The pandemic also created unique circumstances that may not reflect how telehealth will be used when life returns to normal, said Ateev Mehrotra, associate professor at Harvard Medical School.
“Americans are appropriately a little nervous about getting care right now,” he testified at the Ways and Means subcommittee hearing.
Telehealth advocates are facing more battles in the multilayered debate over costs. Doctors want pay parity between in-person and virtual care, warning that lower pay rates could induce more telehealth usage if patient cost-sharing is lower than for in-person visits.
Advocates also want CMS to pay for telephone calls to reach patients without access to video calls, which raises further debate about whether underserved patients could be stuck with voice-only phone calls as their only care option.

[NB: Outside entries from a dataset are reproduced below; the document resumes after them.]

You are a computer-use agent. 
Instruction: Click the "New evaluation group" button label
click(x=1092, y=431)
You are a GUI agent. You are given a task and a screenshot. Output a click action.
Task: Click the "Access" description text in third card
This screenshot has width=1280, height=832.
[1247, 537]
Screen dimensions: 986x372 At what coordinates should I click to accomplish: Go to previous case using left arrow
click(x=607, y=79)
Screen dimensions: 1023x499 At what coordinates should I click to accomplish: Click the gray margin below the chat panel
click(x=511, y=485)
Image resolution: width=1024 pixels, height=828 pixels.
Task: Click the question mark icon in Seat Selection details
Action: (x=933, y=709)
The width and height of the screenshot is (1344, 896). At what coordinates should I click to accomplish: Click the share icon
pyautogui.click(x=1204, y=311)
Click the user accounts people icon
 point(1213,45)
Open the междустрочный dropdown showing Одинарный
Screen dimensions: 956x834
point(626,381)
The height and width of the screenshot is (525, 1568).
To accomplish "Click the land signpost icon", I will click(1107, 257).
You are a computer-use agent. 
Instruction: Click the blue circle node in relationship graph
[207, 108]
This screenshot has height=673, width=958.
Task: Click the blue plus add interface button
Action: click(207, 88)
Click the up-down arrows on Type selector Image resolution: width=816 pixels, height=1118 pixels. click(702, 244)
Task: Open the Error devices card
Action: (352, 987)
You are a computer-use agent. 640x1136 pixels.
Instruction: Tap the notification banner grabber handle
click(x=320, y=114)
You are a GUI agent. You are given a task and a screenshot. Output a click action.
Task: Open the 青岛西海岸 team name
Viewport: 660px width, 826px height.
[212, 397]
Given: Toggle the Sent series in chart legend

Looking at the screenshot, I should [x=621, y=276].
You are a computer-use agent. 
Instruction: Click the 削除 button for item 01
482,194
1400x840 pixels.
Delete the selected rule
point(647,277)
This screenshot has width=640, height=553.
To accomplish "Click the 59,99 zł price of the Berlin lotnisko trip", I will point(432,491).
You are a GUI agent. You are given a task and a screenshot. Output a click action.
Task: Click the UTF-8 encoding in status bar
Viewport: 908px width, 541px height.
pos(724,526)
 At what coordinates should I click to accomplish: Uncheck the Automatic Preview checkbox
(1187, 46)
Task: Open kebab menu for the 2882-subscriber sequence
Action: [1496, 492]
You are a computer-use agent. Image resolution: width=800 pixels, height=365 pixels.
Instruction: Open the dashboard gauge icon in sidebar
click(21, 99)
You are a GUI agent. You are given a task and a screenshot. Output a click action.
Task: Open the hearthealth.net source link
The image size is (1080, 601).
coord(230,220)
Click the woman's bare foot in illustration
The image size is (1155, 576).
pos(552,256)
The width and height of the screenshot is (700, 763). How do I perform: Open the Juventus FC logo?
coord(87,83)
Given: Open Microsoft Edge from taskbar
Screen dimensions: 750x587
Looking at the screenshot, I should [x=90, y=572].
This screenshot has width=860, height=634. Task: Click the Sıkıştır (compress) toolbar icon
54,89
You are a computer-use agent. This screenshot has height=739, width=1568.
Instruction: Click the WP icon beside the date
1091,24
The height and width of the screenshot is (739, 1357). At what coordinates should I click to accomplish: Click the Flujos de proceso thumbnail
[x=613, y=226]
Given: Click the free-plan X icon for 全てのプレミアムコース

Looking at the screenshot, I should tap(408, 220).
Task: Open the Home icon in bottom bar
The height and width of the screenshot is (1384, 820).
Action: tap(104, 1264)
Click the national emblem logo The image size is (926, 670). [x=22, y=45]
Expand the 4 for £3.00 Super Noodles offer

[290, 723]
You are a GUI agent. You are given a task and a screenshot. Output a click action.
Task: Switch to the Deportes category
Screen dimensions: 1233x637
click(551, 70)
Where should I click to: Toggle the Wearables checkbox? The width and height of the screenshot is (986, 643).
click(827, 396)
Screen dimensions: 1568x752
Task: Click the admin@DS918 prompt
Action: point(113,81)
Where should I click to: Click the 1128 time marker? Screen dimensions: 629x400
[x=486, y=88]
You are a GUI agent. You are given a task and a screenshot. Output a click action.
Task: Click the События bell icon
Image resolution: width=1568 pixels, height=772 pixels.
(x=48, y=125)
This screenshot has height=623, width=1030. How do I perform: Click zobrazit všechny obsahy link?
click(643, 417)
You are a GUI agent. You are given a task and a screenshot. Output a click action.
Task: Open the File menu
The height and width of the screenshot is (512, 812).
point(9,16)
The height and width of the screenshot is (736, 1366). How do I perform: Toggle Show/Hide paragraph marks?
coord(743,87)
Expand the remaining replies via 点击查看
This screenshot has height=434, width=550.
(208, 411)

Congress is currently debating a substantial infrastructure investment in broadband, which is crucial to expanding telehealth access to underserved communities. Medicare provisions could hitch a ride in an infrastructure bill, but advocates are eyeing a year-end spending bill as a more likely opportunity.
“If we don’t get Congress to act and the public health emergency ends,” Zebley said, “we’re going to go speeding off what we’re calling the telehealth cliff.”
This report was corrected to describe a bill by Sen. Brian Schatz accurately.